• **Directive**: Copy the stretch from the line containing "You are a GUI" through the end of the items, replacing "WWW" with "Web" and keeping everything else the same. Leave the pictures out of your copy.

• **Listed entries**:
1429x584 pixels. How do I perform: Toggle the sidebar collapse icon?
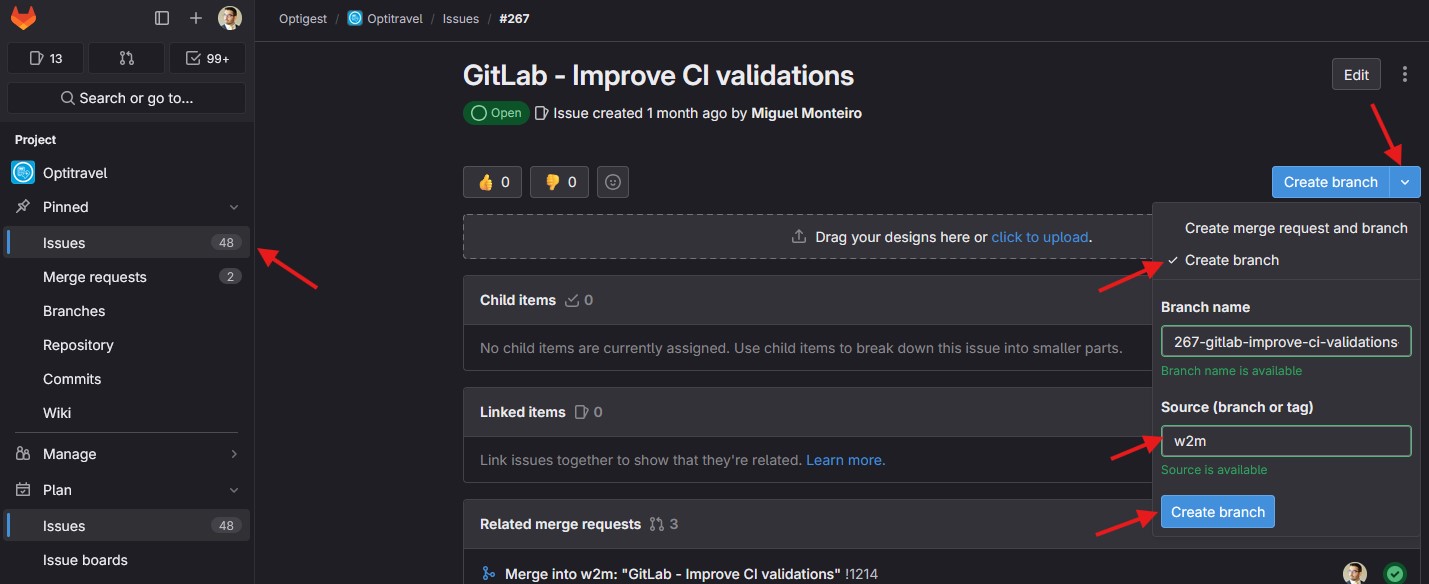[x=163, y=18]
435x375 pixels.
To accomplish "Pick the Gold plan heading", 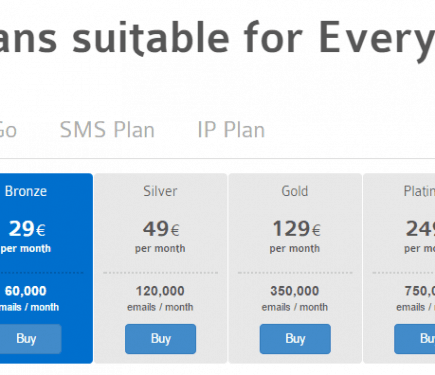I will 295,191.

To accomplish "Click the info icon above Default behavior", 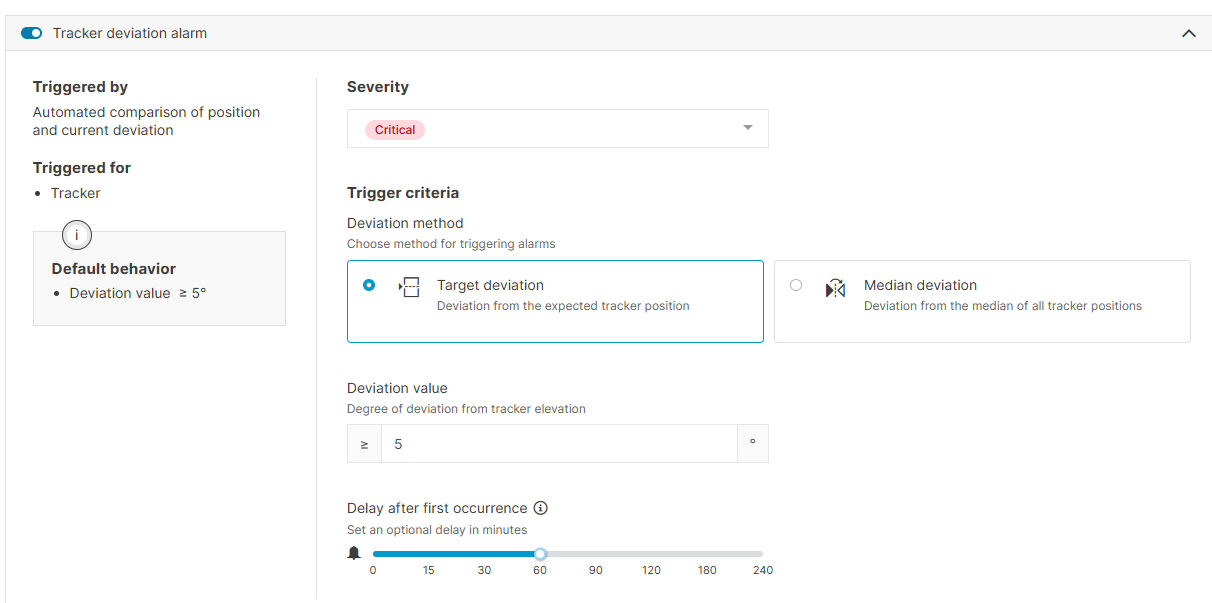I will click(76, 234).
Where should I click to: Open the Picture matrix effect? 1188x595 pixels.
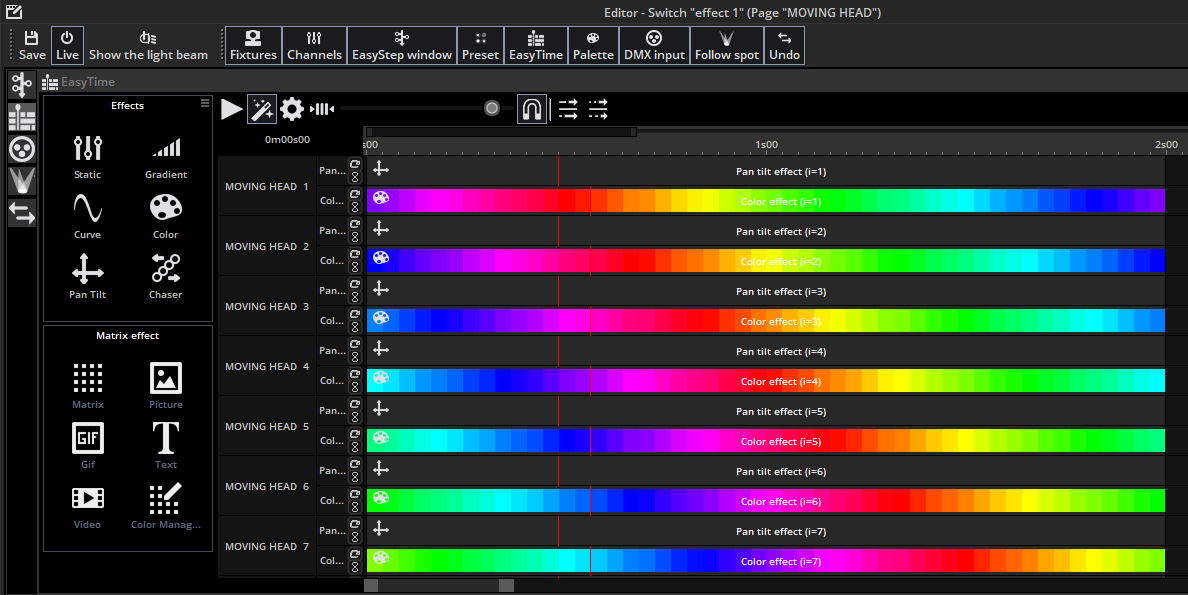point(165,385)
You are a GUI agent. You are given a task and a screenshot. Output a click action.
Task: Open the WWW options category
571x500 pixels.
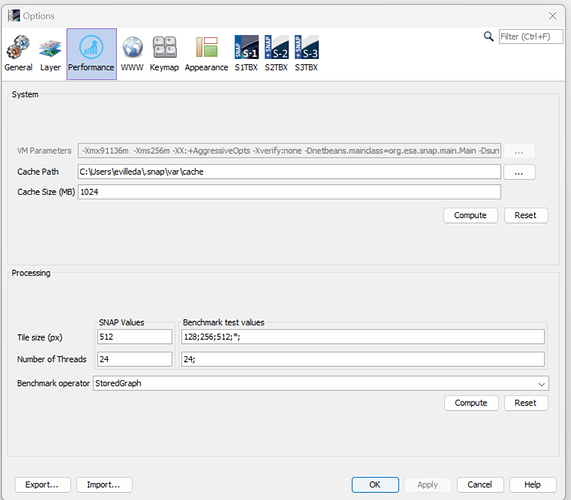coord(132,54)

• **Reply to the task**:
You are a GUI agent. You are given a task and a screenshot. Output a click action.
Task: Open the Web options category
571x500 pixels.
coord(132,54)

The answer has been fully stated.